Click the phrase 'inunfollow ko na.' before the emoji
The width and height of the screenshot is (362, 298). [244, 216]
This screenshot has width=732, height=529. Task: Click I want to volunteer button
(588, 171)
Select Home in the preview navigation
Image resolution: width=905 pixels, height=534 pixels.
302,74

|---|

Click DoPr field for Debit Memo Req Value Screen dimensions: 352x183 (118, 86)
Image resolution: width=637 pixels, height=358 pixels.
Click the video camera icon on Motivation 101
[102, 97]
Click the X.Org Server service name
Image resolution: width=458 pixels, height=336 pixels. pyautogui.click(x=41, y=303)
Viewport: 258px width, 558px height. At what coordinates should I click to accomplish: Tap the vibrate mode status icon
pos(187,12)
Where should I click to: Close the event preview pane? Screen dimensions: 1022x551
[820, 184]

|---|

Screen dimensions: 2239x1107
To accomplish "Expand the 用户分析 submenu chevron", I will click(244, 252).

|---|

Problem description | Please switch "icon" to "symbol" in the data starting at the line that contains "Click DoPr field" and ending at the line that contains "pos(187,12)", with nothing else altered. Return only those lines.

Result below |
Click DoPr field for Debit Memo Req Value Screen dimensions: 352x183 (118, 86)
Image resolution: width=637 pixels, height=358 pixels.
Click the video camera symbol on Motivation 101
[102, 97]
Click the X.Org Server service name
Image resolution: width=458 pixels, height=336 pixels. pyautogui.click(x=41, y=303)
Viewport: 258px width, 558px height. At what coordinates should I click to accomplish: Tap the vibrate mode status symbol
pos(187,12)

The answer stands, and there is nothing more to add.